### RECORDS FOR THIS EXERCISE:
------------------------------
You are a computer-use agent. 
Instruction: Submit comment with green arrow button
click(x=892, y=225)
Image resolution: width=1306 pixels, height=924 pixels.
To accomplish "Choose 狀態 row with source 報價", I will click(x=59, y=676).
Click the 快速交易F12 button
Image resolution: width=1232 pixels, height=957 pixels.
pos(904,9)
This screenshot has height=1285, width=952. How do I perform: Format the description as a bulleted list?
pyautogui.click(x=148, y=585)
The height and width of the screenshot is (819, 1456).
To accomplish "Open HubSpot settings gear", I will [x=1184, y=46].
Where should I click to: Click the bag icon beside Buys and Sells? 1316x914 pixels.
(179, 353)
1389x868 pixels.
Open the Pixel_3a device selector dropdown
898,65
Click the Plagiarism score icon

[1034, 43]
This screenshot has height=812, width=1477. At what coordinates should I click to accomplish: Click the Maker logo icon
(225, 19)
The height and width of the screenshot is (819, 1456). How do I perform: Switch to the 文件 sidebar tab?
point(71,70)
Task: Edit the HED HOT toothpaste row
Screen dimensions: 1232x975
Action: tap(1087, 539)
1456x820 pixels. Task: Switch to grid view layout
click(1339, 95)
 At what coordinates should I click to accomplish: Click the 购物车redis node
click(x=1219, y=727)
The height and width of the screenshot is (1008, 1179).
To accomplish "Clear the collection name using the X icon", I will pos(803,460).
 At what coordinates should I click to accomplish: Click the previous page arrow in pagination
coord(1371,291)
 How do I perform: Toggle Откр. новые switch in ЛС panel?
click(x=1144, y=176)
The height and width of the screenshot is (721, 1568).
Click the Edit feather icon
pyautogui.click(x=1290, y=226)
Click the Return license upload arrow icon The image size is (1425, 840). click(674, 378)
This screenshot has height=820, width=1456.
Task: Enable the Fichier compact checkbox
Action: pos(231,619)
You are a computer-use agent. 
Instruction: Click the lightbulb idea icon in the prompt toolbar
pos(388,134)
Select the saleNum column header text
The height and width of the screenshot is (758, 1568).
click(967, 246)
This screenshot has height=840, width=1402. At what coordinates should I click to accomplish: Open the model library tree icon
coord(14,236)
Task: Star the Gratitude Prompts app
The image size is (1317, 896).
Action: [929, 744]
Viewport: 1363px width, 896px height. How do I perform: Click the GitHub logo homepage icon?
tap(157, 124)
------------------------------
### PROBLEM:
Repeat the data. Every word must match.

### WRITTEN SOLUTION:
You are a computer-use agent. 
Instruction: Submit comment with green arrow button
click(x=892, y=225)
Image resolution: width=1306 pixels, height=924 pixels.
To accomplish "Choose 狀態 row with source 報價", I will click(x=59, y=676).
Click the 快速交易F12 button
Image resolution: width=1232 pixels, height=957 pixels.
pos(904,9)
This screenshot has height=1285, width=952. How do I perform: Format the description as a bulleted list?
pyautogui.click(x=148, y=585)
The height and width of the screenshot is (819, 1456).
To accomplish "Open HubSpot settings gear", I will [x=1184, y=46].
Where should I click to: Click the bag icon beside Buys and Sells? 1316x914 pixels.
(179, 353)
1389x868 pixels.
Open the Pixel_3a device selector dropdown
898,65
Click the Plagiarism score icon

[1034, 43]
This screenshot has height=812, width=1477. At what coordinates should I click to accomplish: Click the Maker logo icon
(225, 19)
The height and width of the screenshot is (819, 1456). How do I perform: Switch to the 文件 sidebar tab?
point(71,70)
Task: Edit the HED HOT toothpaste row
Screen dimensions: 1232x975
Action: tap(1087, 539)
1456x820 pixels. Task: Switch to grid view layout
click(1339, 95)
 At what coordinates should I click to accomplish: Click the 购物车redis node
click(x=1219, y=727)
The height and width of the screenshot is (1008, 1179).
To accomplish "Clear the collection name using the X icon", I will pos(803,460).
 At what coordinates should I click to accomplish: Click the previous page arrow in pagination
coord(1371,291)
 How do I perform: Toggle Откр. новые switch in ЛС panel?
click(x=1144, y=176)
The height and width of the screenshot is (721, 1568).
Click the Edit feather icon
pyautogui.click(x=1290, y=226)
Click the Return license upload arrow icon The image size is (1425, 840). click(674, 378)
This screenshot has height=820, width=1456.
Task: Enable the Fichier compact checkbox
Action: pos(231,619)
You are a computer-use agent. 
Instruction: Click the lightbulb idea icon in the prompt toolbar
pos(388,134)
Select the saleNum column header text
The height and width of the screenshot is (758, 1568).
click(967, 246)
This screenshot has height=840, width=1402. At what coordinates should I click to accomplish: Open the model library tree icon
coord(14,236)
Task: Star the Gratitude Prompts app
The image size is (1317, 896).
Action: [929, 744]
Viewport: 1363px width, 896px height. How do I perform: Click the GitHub logo homepage icon?
tap(157, 124)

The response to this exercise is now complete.